Aim of the exercise >>
An identical copy of the data below is needed.
Segment Start: Raw data
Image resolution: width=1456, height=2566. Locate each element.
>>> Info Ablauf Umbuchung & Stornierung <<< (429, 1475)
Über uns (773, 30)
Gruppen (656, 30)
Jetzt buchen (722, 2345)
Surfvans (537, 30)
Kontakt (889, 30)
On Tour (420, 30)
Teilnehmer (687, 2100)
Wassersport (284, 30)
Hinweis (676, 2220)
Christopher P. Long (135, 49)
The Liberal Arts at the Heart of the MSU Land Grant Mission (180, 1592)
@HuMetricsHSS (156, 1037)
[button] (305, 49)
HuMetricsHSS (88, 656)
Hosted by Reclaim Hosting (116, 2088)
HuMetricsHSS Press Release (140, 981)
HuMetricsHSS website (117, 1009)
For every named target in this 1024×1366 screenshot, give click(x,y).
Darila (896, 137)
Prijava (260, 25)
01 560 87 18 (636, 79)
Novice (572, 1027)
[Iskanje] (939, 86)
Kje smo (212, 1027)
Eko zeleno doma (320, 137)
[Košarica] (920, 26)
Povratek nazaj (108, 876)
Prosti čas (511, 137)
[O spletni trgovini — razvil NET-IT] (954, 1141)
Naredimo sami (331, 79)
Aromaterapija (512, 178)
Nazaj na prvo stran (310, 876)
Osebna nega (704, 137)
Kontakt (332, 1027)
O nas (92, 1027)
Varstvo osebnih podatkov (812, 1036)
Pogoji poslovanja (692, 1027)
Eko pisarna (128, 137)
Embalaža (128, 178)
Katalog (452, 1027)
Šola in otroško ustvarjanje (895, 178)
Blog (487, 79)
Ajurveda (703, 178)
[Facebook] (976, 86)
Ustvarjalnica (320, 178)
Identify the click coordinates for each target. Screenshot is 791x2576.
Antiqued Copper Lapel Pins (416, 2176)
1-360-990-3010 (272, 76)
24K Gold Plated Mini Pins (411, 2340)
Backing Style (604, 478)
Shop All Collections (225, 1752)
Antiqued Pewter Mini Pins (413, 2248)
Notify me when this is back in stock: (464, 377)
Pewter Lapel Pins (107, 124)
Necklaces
Segment End: Raw data
Task result >>
Image resolution: width=1456, height=2566. Locate each element.
>>> Info Ablauf Umbuchung & Stornierung <<< (429, 1475)
Über uns (773, 30)
Gruppen (656, 30)
Jetzt buchen (722, 2345)
Surfvans (537, 30)
Kontakt (889, 30)
On Tour (420, 30)
Teilnehmer (687, 2100)
Wassersport (284, 30)
Hinweis (676, 2220)
Christopher P. Long (135, 49)
The Liberal Arts at the Heart of the MSU Land Grant Mission (180, 1592)
@HuMetricsHSS (156, 1037)
[button] (305, 49)
HuMetricsHSS (88, 656)
Hosted by Reclaim Hosting (116, 2088)
HuMetricsHSS Press Release (140, 981)
HuMetricsHSS website (117, 1009)
For every named target in this 1024×1366 screenshot, give click(x,y).
Darila (896, 137)
Prijava (260, 25)
01 560 87 18 (636, 79)
Novice (572, 1027)
[Iskanje] (939, 86)
Kje smo (212, 1027)
Eko zeleno doma (320, 137)
[Košarica] (920, 26)
Povratek nazaj (108, 876)
Prosti čas (511, 137)
[O spletni trgovini — razvil NET-IT] (954, 1141)
Naredimo sami (331, 79)
Aromaterapija (512, 178)
Nazaj na prvo stran (310, 876)
Osebna nega (704, 137)
Kontakt (332, 1027)
O nas (92, 1027)
Varstvo osebnih podatkov (812, 1036)
Pogoji poslovanja (692, 1027)
Eko pisarna (128, 137)
Embalaža (128, 178)
Katalog (452, 1027)
Šola in otroško ustvarjanje (895, 178)
Blog (487, 79)
Ajurveda (703, 178)
[Facebook] (976, 86)
Ustvarjalnica (320, 178)
Identify the click coordinates for each target. Screenshot is 791x2576.
Antiqued Copper Lapel Pins (416, 2176)
1-360-990-3010 (272, 76)
24K Gold Plated Mini Pins (411, 2340)
Backing Style (604, 478)
Shop All Collections (225, 1752)
Antiqued Pewter Mini Pins (413, 2248)
Notify me when this is back in stock: (464, 377)
Pewter Lapel Pins (107, 124)
Necklaces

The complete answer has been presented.